1 Introduction topenlarge
Extension type supracondylar fractures that are minimally displaced may be treated with closed manipulation and splinting.
The stability of the distal fragment cannot be ensured in a splint and loss of reduction, or incomplete reduction, leading to malunion is possible.
The best time to assess the carrying angle of the elbow is during examination and manipulation.
If the extended elbow is in an anatomical or slightly valgus position, compared with the uninjured elbow, closed reduction and splinting of minimally displaced (less than 15° of extension) 13-M/3.1 II fractures is an option.
Note: A control x-ray should be taken within 7 days to monitor for loss of reduction.
If the extended elbow appears to be in a varus position compared to the uninjured elbow, then reduction in the operating room and intraosseous pin fixation is required.
2 Closed reduction topenlarge
Correction of extension type supracondylar fractures
Any incomplete fracture which is oblique in an AP view will have a small component of varus or valgus deformity.
This will correct itself at the same time as the extension angulation and with the following maneuver.
With the elbow extended, a thumb is positioned on the back of the olecranon and pushed distally and anteriorly whilst the elbow is smoothly flexed.

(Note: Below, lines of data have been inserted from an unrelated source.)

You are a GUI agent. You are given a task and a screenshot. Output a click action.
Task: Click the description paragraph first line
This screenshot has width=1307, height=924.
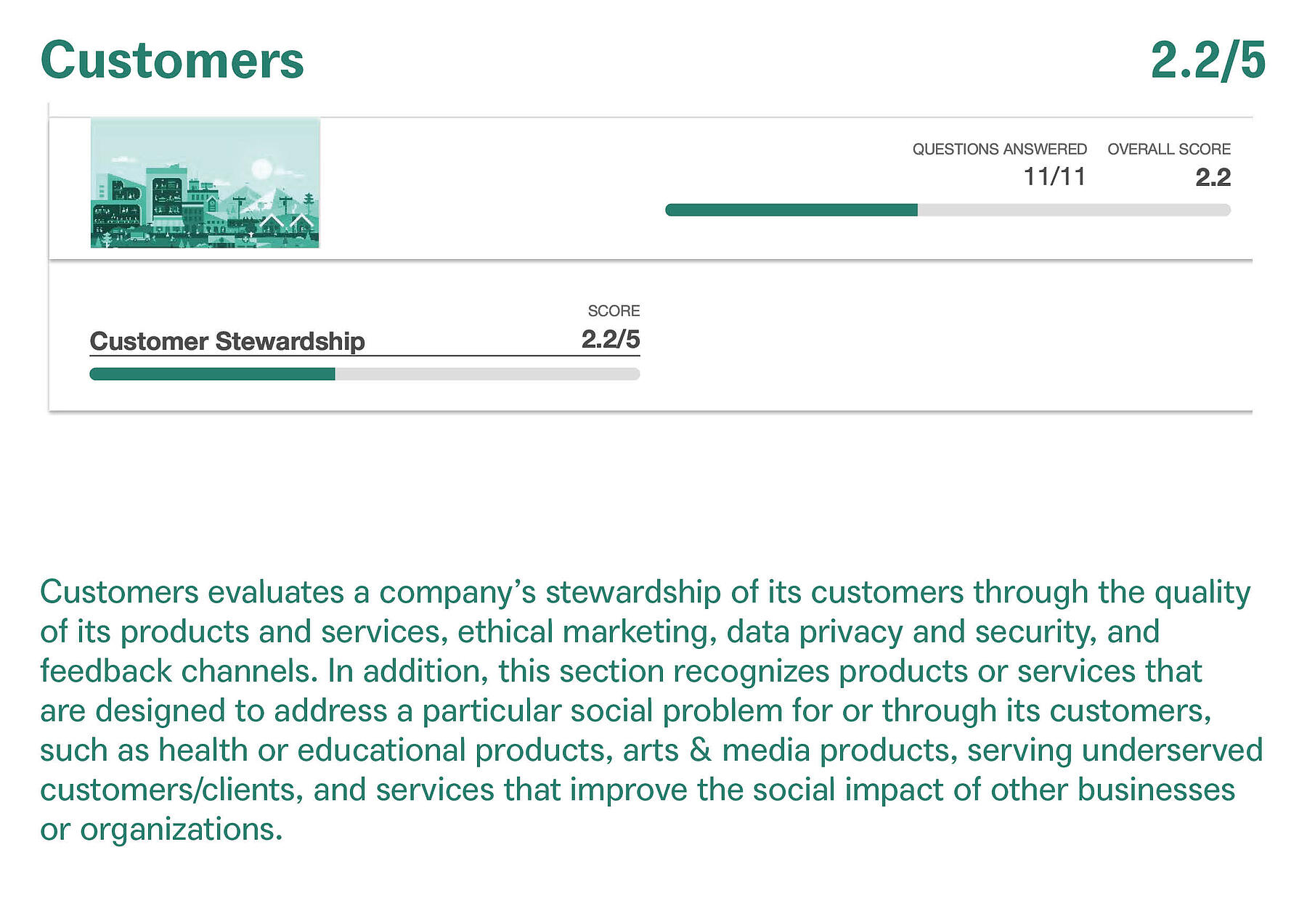tap(646, 592)
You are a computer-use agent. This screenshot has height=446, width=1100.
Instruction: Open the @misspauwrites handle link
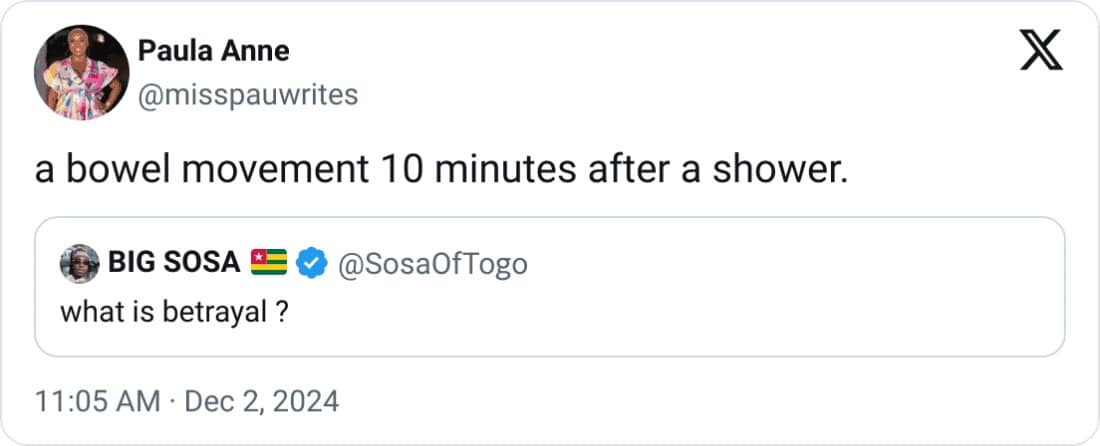[247, 95]
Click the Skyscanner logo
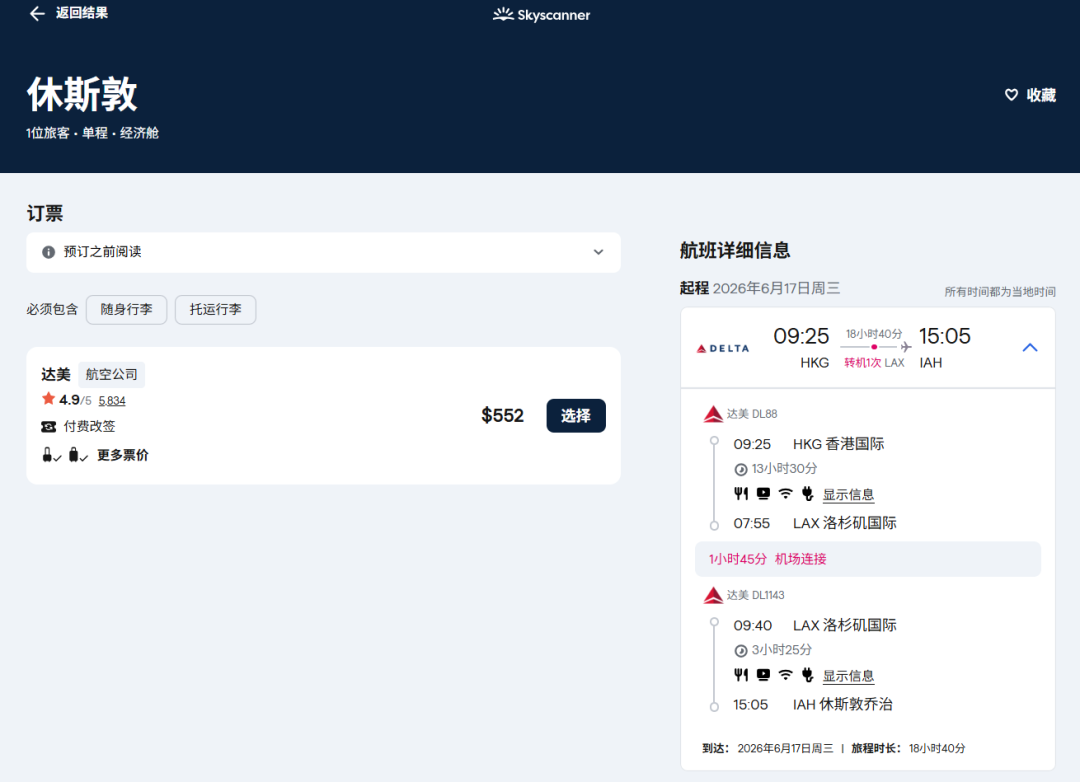This screenshot has height=782, width=1080. click(x=541, y=15)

If the elbow will not flex fully it is likely that the reduction is incomplete. A complete reduction may be felt.
The elbow is maintained in maximal possible flexion and the reduction is verified on an AP image. Baumann's angle should be correct (70-80°) at this stage.
Visually evident varus malposition should not be accepted. The carrying angle should be equal to the opposite arm.
The reduction is also verified on a lateral view taken by externally rotating the entire arm as a unit held with the elbow maximally flexed.
An alternative is not to rotate the arm, but to rotate the C-arm.
Note: Anatomical closed reduction is the objective of this procedure.
3 Splint application top
With the elbow positioned in 90° of flexion, a posterior plaster backslab is applied.
The addition of medial and lateral slabs stiffens the splint and prevents it from flexing and extending.
Application of cast padding
Cast padding is wrapped around the upper arm, elbow, forearm and hand, as far as the transverse flexor crease of the palm (the MP joints are left free). According to surgeon's preference a tubular bandage may be applied to the arm beneath the padding.
The elbow is held in 90° flexion and the forearm in neutral rotation.
It is important to make sure that the epicondyles of the humerus and the antecubital area are padded well.
Application of splint
A splint of fiberglass or plaster is applied on the posterior aspect of the arm and forearm. It should be wide enough to cover more than half the circumference of the arm and forearm.
The splint is secured with a noncompressive bandage.
It is very important to ensure that this is not tight and can accommodate subsequent swelling.
The injured arm is supported with a sling.
Nonnarcotic analgesia may be required.
Caregivers should be taught to monitor for excessive pain or other signs of potentially dangerous swelling.
Pearl: The ability to passively or actively fully extend the fingers without discomfort indicates normal perfusion and absence of neurological compression.